- _WHAT THIS TASK INVOLVES_: Begin at the line that has "Image resolution: width=2048" and stop after the line that has "coord(154,1351)". Copy that stretch of the listing, changing "Toggle" to "Flip" and keeping everything else the same.

- _ITEMS_:
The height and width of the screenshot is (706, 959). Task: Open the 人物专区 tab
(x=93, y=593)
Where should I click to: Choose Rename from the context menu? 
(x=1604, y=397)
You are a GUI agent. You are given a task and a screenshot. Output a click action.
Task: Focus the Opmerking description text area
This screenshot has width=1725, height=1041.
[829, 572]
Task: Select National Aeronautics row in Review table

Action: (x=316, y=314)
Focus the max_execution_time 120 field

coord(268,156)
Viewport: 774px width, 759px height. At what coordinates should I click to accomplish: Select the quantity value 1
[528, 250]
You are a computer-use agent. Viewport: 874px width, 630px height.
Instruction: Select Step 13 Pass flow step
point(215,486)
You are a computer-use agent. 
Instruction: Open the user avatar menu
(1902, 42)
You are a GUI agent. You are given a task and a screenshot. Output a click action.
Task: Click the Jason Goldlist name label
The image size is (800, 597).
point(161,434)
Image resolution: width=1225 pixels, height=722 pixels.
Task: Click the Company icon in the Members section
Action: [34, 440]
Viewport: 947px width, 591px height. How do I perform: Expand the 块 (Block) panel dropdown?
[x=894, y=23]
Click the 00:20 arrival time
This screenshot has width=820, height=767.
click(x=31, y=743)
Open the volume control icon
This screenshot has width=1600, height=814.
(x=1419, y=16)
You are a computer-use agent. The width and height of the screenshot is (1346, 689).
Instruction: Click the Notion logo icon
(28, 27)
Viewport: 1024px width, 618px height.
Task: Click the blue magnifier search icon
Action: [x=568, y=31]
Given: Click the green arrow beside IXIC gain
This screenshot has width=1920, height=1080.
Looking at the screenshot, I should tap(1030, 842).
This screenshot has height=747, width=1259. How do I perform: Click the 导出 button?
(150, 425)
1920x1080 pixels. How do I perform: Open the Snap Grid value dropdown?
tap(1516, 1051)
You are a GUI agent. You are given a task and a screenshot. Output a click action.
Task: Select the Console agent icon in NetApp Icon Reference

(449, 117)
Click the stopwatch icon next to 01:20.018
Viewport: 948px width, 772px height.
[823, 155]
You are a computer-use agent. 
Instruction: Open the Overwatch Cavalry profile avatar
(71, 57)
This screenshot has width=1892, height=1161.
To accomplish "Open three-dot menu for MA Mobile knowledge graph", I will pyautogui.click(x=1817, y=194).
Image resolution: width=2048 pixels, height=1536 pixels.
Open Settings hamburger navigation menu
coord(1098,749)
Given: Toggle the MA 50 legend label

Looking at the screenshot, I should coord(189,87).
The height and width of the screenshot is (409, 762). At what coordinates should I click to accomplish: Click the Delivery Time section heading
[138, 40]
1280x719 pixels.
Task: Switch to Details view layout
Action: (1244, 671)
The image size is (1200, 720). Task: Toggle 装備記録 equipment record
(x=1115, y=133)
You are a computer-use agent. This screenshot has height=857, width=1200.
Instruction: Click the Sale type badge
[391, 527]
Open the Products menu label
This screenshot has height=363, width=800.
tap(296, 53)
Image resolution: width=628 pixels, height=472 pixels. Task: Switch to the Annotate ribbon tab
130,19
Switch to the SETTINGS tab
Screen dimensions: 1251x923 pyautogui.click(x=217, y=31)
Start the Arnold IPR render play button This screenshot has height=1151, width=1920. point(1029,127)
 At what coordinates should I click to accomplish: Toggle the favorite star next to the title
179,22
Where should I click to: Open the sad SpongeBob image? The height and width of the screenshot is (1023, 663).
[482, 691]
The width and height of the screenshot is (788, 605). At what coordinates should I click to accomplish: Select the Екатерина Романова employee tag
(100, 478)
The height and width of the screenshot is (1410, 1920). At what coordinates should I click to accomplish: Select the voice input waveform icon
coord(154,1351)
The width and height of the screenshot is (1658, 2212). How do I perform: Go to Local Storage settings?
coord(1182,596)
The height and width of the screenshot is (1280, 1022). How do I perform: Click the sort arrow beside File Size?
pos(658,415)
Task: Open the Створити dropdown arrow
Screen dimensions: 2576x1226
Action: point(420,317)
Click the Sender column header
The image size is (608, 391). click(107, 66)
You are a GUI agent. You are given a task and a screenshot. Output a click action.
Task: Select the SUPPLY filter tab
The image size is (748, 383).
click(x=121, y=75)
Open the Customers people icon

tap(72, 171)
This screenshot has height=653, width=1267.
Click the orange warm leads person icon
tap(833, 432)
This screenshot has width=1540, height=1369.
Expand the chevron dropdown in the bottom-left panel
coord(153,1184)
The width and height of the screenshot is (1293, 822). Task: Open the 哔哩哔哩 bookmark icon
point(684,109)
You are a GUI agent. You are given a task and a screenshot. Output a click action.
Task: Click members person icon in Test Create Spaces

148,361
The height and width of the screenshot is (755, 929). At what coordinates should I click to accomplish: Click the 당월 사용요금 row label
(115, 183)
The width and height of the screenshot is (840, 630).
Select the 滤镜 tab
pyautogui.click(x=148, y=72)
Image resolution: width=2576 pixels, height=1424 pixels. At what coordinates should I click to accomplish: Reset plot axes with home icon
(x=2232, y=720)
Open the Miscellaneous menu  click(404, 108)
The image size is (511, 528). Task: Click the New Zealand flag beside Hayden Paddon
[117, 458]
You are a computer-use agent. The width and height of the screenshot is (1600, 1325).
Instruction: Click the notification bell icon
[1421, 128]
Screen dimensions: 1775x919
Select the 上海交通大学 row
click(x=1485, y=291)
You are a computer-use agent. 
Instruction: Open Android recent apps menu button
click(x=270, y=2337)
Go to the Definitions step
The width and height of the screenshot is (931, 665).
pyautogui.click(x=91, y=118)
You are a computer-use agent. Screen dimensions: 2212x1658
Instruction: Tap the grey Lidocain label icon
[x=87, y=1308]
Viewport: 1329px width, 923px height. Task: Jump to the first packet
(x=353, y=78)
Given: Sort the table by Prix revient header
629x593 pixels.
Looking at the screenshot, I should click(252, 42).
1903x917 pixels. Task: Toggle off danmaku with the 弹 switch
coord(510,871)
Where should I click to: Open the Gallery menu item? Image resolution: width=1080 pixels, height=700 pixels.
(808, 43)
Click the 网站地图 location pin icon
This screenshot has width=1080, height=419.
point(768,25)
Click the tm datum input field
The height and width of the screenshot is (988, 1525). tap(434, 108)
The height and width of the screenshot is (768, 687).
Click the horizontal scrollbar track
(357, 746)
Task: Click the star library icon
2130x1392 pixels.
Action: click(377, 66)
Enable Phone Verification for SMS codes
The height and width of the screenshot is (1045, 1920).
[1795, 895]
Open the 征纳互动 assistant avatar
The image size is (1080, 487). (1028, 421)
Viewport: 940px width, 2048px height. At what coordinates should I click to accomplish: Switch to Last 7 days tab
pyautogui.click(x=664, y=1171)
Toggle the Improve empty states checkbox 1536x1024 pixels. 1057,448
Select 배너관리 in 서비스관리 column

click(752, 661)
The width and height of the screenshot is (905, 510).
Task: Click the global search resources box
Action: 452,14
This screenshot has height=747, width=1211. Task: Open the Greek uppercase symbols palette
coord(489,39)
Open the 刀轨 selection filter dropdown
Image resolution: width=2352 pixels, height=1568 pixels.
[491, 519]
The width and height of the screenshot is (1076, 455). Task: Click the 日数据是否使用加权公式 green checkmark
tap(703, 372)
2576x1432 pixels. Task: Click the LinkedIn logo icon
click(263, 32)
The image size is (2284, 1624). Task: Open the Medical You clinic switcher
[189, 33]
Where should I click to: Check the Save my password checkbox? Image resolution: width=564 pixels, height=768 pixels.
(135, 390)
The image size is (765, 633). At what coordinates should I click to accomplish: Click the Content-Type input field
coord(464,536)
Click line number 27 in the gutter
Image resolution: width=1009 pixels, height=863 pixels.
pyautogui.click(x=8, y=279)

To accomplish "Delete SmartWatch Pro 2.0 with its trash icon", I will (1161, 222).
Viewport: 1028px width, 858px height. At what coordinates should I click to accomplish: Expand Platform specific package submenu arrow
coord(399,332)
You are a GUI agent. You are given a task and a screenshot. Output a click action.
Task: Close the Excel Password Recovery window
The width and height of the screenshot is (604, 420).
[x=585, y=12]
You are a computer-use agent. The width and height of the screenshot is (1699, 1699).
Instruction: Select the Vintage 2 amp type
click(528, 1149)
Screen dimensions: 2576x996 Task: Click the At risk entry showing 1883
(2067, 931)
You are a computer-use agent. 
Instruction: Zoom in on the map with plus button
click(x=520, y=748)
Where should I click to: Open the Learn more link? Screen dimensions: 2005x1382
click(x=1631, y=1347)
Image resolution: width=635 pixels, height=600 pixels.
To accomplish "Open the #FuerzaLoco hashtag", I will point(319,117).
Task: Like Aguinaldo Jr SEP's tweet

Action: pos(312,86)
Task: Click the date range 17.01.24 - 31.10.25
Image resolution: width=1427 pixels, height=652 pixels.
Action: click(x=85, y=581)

- _EXERCISE OUTPUT_:
Image resolution: width=2048 pixels, height=1536 pixels.
Open Settings hamburger navigation menu
coord(1098,749)
Given: Flip the MA 50 legend label

Looking at the screenshot, I should coord(189,87).
The height and width of the screenshot is (409, 762). At what coordinates should I click to accomplish: Click the Delivery Time section heading
[138, 40]
1280x719 pixels.
Task: Switch to Details view layout
Action: (1244, 671)
The image size is (1200, 720). Task: Flip 装備記録 equipment record
(x=1115, y=133)
You are a computer-use agent. This screenshot has height=857, width=1200.
Instruction: Click the Sale type badge
[391, 527]
Open the Products menu label
This screenshot has height=363, width=800.
tap(296, 53)
Image resolution: width=628 pixels, height=472 pixels. Task: Switch to the Annotate ribbon tab
130,19
Switch to the SETTINGS tab
Screen dimensions: 1251x923 pyautogui.click(x=217, y=31)
Start the Arnold IPR render play button This screenshot has height=1151, width=1920. point(1029,127)
 At what coordinates should I click to accomplish: Flip the favorite star next to the title
179,22
Where should I click to: Open the sad SpongeBob image? The height and width of the screenshot is (1023, 663).
[482, 691]
The width and height of the screenshot is (788, 605). At what coordinates should I click to accomplish: Select the Екатерина Романова employee tag
(100, 478)
The height and width of the screenshot is (1410, 1920). At what coordinates should I click to accomplish: Select the voice input waveform icon
coord(154,1351)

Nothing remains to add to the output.